Freeport terang Adkerson telah dengan itikad baik berupaya untuk fleksibel dan berkomitmen untuk mengubah Kontrak Karya ke Ijin Usaha Pertambangan Khusus (IUPK) pada saat Pemerintah dan Freeport menandatangani perjanjian investasi yang disepakati bersama yang memberikan Freeport hak-hak yang sama sebagaimana diatur dalam Kontrak Karya, konsisten dengan surat jaminan dari Pemerintah kepada PTFI tanggal 7 Oktober 2015.

“Kami telah mendiskusikan dengan Pemerintah untuk memperoleh jangka waktu enam bulan guna merundingkan perjanjian investasi ini. Ekspor akan diijinkan dan Kontrak Karya tetap berlaku sebelum ditandatanganinya perjanjian investasi tersebut. Namun demikian, peraturan-peraturan Pemerintah saat ini mewajibkan Kontrak Karya diakhiri untuk memperoleh ijin ekspor, hal mana tidak dapat kami terima,” tegasnya.

Pihaknya pun pada 17 Januari 2017, PTFI telah menyampaikan kepada Kementerian Energi dan Sumber Daya Mineral pemberitahuan mengenai tindakan-tindakan wanprestasi dan pelanggaran Kontrak Karya oleh Pemerintah.

Ia pun berharap perselisihan yang akan terjadi dengan Pemerintah dapat diselesaikan tapi dengan mencadangkan hak-hak kita sesuai Kontrak Karya berhadapan dengan Pemerintah, termasuk hak untuk memulai arbitrase untuk menegakkan setiap ketentuan-ketentuan Kontrak Karya dan memperoleh ganti rugi yang sesuai.

Sampai sekarang PT Freeport Indonesia belum dapat mengekspor tanpa mengakhiri Kontrak Karya. Ini akan menimbulkan konsekuensi-konsekuensi yang tidak menguntungkan bagi semua pemangku kepentingan, termasuk penangguhan investasi modal, pengurangan signifikan dalam pembelian barang dan jasa domestik, hilangnya pekerjaan bagi para kontraktor dan pekerja kami, karena kami terpaksa menyesuaikan pengeluaran-pengeluaran kegiatan usaha kami sesuai dengan pembatasan produksi tersebut.

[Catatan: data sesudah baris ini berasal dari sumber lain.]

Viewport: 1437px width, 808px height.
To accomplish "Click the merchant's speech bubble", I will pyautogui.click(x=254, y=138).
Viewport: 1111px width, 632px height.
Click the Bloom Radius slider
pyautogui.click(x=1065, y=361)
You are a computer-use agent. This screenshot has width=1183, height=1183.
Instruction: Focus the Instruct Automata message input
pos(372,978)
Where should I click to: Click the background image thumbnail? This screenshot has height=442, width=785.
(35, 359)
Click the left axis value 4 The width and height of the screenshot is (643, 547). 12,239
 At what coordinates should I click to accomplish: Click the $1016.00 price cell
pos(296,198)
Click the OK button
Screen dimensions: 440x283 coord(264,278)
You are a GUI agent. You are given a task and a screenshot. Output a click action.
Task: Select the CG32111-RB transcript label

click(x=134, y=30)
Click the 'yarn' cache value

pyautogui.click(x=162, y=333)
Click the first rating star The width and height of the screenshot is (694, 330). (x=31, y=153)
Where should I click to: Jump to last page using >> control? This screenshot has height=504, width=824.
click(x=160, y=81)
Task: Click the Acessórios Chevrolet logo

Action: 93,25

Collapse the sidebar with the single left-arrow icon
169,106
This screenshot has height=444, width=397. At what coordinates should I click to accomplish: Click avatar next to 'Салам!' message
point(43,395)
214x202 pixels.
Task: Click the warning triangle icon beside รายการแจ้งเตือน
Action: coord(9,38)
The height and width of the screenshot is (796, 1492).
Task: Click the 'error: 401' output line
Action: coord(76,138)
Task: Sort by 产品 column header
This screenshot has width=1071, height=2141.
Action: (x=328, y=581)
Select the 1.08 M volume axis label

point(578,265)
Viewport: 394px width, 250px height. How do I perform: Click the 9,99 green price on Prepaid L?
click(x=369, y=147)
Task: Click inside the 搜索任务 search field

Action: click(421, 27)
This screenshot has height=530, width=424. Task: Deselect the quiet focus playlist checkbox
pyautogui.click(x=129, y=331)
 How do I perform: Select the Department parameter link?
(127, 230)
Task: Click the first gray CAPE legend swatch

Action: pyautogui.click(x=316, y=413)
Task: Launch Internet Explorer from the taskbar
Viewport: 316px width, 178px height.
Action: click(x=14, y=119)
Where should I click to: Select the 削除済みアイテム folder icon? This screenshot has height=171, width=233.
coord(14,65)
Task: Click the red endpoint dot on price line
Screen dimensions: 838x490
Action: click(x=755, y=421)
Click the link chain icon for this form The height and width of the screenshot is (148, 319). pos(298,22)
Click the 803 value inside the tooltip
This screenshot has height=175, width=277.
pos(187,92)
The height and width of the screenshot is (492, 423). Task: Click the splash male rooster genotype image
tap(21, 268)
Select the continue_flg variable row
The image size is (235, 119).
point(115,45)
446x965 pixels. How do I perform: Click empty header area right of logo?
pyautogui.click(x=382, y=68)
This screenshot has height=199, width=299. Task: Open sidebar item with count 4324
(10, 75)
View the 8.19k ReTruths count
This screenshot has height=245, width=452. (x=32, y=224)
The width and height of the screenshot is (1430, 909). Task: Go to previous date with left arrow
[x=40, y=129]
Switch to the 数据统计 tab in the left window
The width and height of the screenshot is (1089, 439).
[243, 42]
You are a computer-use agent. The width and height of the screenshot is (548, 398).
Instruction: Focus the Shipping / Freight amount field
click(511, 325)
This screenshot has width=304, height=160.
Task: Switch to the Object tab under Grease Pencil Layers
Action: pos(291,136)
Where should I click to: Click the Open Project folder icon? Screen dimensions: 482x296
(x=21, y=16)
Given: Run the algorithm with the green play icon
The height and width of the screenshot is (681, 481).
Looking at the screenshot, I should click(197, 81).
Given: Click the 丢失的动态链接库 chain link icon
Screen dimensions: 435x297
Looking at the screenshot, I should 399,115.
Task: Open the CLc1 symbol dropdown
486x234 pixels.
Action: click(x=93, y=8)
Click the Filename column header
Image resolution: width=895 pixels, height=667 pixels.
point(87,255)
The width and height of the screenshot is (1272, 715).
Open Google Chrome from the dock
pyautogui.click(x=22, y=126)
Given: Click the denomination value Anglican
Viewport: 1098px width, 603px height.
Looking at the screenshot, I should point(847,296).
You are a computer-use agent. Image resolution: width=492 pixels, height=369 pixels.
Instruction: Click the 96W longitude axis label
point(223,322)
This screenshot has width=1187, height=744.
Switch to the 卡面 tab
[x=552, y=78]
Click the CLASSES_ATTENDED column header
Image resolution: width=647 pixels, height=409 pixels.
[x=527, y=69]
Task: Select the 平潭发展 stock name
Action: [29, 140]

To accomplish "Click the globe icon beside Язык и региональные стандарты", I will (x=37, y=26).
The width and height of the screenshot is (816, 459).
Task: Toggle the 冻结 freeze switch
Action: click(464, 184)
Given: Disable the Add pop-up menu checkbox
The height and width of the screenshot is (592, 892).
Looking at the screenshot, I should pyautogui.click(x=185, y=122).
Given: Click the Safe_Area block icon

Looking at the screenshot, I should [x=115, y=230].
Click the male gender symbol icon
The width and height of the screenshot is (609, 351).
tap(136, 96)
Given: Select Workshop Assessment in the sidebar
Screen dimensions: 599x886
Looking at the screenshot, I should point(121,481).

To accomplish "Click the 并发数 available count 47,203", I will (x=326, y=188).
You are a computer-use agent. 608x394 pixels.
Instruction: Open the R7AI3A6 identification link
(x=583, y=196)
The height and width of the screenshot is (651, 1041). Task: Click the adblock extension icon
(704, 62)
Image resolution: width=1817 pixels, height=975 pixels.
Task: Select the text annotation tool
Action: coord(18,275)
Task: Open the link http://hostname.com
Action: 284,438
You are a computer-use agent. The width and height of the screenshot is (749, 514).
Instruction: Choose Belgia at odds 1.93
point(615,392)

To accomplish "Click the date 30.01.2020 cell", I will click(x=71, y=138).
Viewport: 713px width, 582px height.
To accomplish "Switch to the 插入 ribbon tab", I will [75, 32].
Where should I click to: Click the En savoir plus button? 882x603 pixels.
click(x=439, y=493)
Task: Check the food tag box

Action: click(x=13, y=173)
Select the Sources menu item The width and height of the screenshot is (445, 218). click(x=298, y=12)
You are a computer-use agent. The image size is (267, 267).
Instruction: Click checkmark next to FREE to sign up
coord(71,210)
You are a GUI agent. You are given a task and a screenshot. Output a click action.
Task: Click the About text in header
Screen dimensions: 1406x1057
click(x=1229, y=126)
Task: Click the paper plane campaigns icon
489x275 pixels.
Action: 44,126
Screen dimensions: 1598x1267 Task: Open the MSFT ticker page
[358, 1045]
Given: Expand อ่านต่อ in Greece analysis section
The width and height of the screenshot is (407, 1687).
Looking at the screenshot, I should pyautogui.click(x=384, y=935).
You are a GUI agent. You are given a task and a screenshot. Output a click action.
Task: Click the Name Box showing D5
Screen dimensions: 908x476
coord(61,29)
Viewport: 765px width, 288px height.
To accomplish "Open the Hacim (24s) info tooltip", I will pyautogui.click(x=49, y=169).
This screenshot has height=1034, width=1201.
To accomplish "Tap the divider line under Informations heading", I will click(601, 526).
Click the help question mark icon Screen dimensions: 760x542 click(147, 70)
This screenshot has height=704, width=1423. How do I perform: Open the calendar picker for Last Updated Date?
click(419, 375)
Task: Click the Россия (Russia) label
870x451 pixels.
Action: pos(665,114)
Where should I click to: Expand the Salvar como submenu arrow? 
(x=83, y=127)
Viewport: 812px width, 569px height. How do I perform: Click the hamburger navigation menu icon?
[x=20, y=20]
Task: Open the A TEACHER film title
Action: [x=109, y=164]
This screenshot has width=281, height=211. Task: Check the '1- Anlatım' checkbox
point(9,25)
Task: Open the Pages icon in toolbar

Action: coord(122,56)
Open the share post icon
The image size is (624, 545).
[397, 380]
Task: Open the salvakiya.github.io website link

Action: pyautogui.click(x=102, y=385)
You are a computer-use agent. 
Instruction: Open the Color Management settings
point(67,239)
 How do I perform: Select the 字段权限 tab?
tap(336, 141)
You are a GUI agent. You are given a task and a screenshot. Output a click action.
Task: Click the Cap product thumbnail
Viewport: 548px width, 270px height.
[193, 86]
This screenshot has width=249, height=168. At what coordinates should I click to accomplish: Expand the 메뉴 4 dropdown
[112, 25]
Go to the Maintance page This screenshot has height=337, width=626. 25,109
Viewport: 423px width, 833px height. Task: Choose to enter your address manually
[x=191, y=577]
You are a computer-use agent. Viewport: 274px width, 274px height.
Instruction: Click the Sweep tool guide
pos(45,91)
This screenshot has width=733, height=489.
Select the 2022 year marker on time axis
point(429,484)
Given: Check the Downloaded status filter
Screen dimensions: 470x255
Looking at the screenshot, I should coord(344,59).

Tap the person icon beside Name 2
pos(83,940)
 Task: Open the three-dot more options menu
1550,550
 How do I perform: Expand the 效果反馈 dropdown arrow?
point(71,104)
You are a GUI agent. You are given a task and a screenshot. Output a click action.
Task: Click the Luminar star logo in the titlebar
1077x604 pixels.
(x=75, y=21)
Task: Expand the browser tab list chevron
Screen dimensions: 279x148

“Situasi ini tidak menguntungkan dan mengkhawatirkan kita semua. Saya sangat menghargai dukungan kita semua terhadap Perusahaan kami selama waktu yang sulit ini. Tim manajemen kami berkomitmen untuk bekerja melindungi kepentingan jangka panjang kita semua. Saya tetap berharap bahwa kita dapat mencapai jalan keluar yang disepakati bersama oleh Perusahaan kami dan Pemerintah,” tuturnya.